Fragment tekstu.

======

Nie rób ściany kolankowej, wieńca, termoizolacji ich itd. To czysta rozrzutność przy partertówce. Do tego robisz sobie mostek termiczny, bo ta ściana kolankowa to dobry radiator a wg tego rysunku wystaje niczym nieocieplona i będzie ogrzewała poddasze. To nie tylko złotówki ale spore ryzyko skraplania, wilgoci i w końcu pleśni i grzyba w pomieszczeniach poniżęj.

Będziesz i tak miał ze 3-4 m pas o wysokości ponad 2m pod kalenicą nawet, jak dasz 40cm termoizolacji na strop. Mało?

----------


## ranerd

> Jakbyś jeszcze wrzucił ten obrazek nie odbity w lustrze, to byłoby wspaniale










> Tu masz dokładnie to o czym pisałem [url=https://forum.muratordom.pl/showthread.php?377743-Dom-do-115m-2-prosz%C4%99-o-porady-parter-czy-pietr%C3%B3wka&p=8139866&viewfull=1#post8139866]
> Nie rób ściany kolankowej, wieńca, termoizolacji ich itd. To czysta rozrzutność przy partertówce. Do tego robisz sobie mostek termiczny, bo ta ściana kolankowa to dobry radiator a wg tego rysunku wystaje niczym nieocieplona i będzie ogrzewała poddasze. To nie tylko złotówki ale spore ryzyko skraplania, wilgoci i w końcu pleśni i grzyba w pomieszczeniach poniżęj.




To jak to zrobić bez ściany kolankowej? Poddasze zostaje jako nieużytkowe, ale co z jakim się budowlańcem nie spotkałem, to każdy mówi, że tak jest masakra,
bo nawet osprzęt do rekuperatora bedzie się źle prowadziło bo skos dachu i sama przestrzeń bedzie niska...

Dodatkowo, na odcinku 14m(długość domu) mam spadek 1,4m - czeka mnie sporo kopania...

----------


## Kaizen

> To jak to zrobić bez ściany kolankowej? Poddasze zostaje jako nieużytkowe, ale co z jakim się budowlańcem nie spotkałem, to każdy mówi, że tak jest masakra,
> bo nawet osprzęt do rekuperatora bedzie się źle prowadziło bo skos dachu i sama przestrzeń bedzie niska...

======

Wyodrębnione dane.
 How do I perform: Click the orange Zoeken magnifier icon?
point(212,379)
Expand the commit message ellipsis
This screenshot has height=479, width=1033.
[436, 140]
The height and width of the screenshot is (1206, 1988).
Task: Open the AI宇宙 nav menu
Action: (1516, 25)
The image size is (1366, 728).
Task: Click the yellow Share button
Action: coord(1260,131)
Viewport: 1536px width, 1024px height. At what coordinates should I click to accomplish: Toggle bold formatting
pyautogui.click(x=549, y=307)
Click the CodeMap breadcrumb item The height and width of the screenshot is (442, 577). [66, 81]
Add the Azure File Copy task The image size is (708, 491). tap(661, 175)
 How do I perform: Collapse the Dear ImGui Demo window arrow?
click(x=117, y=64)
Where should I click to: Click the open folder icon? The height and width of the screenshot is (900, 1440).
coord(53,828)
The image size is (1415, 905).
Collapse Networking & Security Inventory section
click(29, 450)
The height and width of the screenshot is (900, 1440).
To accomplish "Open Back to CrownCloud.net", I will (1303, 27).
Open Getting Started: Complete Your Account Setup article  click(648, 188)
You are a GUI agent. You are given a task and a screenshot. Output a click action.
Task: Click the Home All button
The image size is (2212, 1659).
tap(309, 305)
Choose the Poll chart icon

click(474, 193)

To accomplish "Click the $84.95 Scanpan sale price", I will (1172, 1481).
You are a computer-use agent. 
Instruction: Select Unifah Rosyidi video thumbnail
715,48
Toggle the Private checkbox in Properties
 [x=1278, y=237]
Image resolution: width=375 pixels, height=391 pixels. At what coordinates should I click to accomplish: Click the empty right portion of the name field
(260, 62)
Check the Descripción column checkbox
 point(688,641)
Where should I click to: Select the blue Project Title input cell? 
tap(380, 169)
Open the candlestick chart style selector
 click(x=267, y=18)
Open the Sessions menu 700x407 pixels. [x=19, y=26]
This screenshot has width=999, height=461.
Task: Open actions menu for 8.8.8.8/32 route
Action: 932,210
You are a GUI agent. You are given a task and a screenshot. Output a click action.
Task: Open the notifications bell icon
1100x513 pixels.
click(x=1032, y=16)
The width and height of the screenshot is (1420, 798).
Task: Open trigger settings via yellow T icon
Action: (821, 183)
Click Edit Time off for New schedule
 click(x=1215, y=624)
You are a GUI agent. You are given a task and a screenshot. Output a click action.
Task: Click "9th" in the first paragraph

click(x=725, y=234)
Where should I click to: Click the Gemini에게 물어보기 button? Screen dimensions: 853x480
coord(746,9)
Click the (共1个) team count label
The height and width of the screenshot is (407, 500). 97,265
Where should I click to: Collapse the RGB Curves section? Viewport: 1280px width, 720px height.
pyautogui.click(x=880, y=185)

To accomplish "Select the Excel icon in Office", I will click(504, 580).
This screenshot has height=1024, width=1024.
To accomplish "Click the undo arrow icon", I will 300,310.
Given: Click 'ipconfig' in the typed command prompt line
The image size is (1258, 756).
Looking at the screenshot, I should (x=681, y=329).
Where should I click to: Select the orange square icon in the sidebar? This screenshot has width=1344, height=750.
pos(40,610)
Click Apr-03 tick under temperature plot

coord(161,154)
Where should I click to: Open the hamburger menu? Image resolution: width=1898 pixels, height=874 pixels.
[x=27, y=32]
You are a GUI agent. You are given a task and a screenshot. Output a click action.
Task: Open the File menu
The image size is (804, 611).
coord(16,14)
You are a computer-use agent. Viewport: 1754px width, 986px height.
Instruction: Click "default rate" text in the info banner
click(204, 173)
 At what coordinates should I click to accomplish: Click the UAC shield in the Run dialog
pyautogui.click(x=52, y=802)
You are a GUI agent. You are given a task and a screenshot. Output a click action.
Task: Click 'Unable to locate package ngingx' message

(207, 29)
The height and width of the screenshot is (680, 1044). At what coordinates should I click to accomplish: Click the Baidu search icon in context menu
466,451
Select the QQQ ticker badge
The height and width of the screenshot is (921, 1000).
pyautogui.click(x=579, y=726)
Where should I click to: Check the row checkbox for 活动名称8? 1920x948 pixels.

======

Polecenie.
Odpowiedz na poniższe pytania do fragmentu tekstu, oznaczając odpowiedzi tymi samymi literami.
(a) Jaką grubość termoizolacji na stropie podano we fragmencie tekstu?
(b) Jaki spadek występuje na odcinku 14 m, czyli na długości domu?
(c) Osprzęt do jakiego urządzenia będzie się według budowlańców źle prowadziło?

Odpowiedź.
(a) 40 cm.
(b) 1,4 m.
(c) Do rekuperatora.